Mákina de Ideias: Existem “técnicas” que melhoram a aprendizagem de língua estrangeira?

Dr. André: Cada aspecto da linguagem vai requerer um conjunto de técnicas específicas. E mais ainda: não existe uma técnica que seja eficiente para todos de maneira igual. Para algumas pessoas, o uso de músicas auxilia na pronúncia das palavras. Para outras pessoas, filmes já são melhores instrumentos para o mesmo efeito. No entanto, de uma maneira geral, fazer uso real da língua é algo que ajuda bastante na maioria dos contextos de aprendizado de segunda língua.

 

Mákina de Ideias: Quais as implicações de aprender uma segunda língua  na aprendizagem de outras línguas?

Dr. André: Quanto mais esporte praticamos, mais “saudável” o nosso corpo vai ficar e menos impacto ele vai ter caso eu decida praticar mais um outro esporte. Aprender uma língua é parecido. Quanto mais línguas aprendemos, mais treinamos o nosso cérebro a perceber padrões linguísticos e quanto mais fazemos isso, mais bem treinados vamos ficar a perceber esses padrões de forma que faremos isso de uma maneira muito mais automática.

 

Mákina de Ideias: Como a ciência tem contribuído para melhorar a qualidade da aprendizagem?

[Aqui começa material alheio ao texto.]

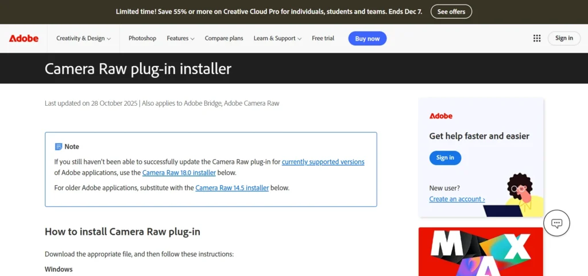This screenshot has height=276, width=588.
Task: Click blue Sign in button in help card
Action: [445, 158]
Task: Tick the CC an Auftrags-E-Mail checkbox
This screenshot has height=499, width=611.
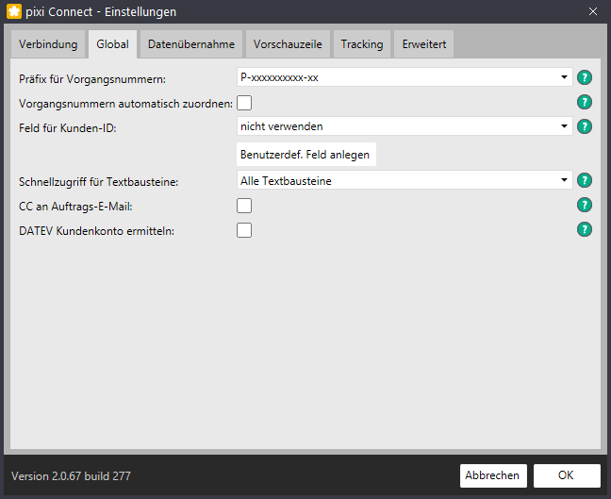Action: click(x=244, y=206)
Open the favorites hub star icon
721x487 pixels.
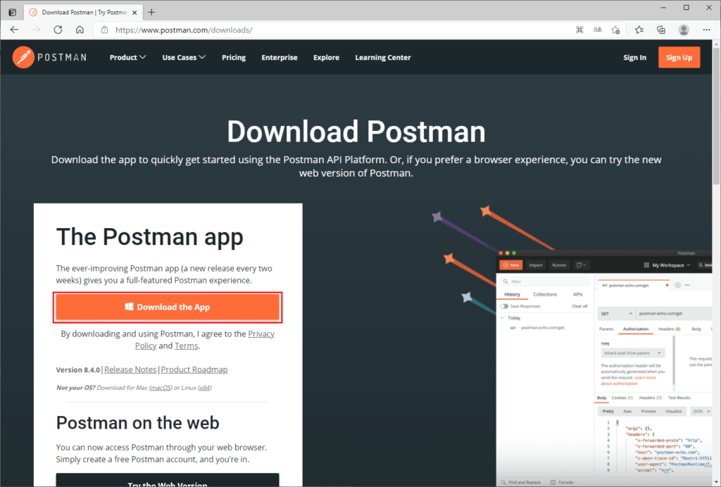click(x=639, y=30)
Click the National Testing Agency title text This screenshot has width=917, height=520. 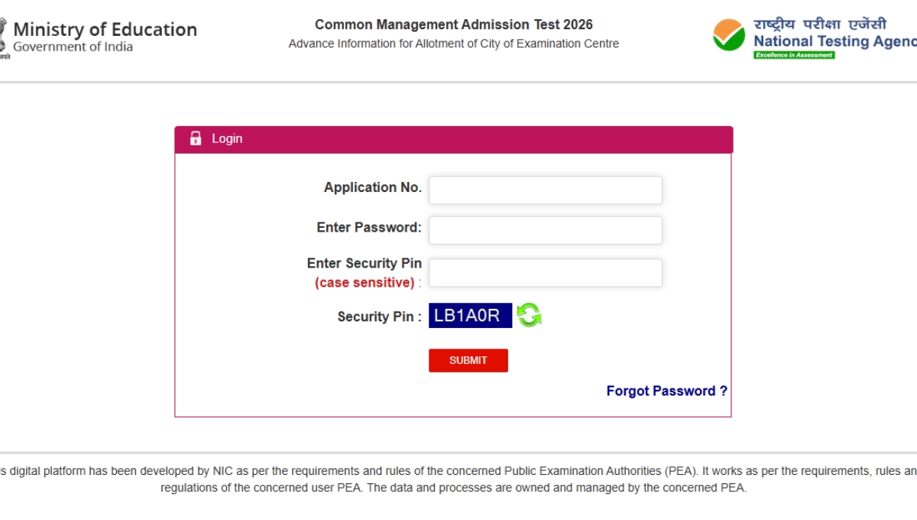click(832, 41)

Dr. André: Estamos cada vez mais entendendo como o nosso cérebro funciona e como podemos facilitar o aprendizado em pessoas com estilos cognitivos diferentes. Antigamente, as pessoas achavam que existia UMA metodologia apenas que facilitava o aprendizado. No entanto, sabemos hoje que pessoas têm estilos cognitivos diferentes, logo precisam de técnicas diferentes. Com isso, conseguimos otimizar o aprendizado para um maior número de pessoas.

 

Mákina de Ideias: Você recomenda algum “método” ou estratégia para aprender uma língua estrangeira?

Dr. André: Acho que a minha resposta anterior não me possibilita fazer isso. (risadas)

 

Mákina de Ideias: Uma última pergunta, há como ser um aprendiz melhor de uma língua estrangeira?

Dr. André: Seja um ser humano mais curioso e treine o seu cérebro em aspectos que não estão necessariamente ligados ao aprendizado de uma língua estrangeira.

 

Entrevista concedida a Flávio Martins, via e-mail.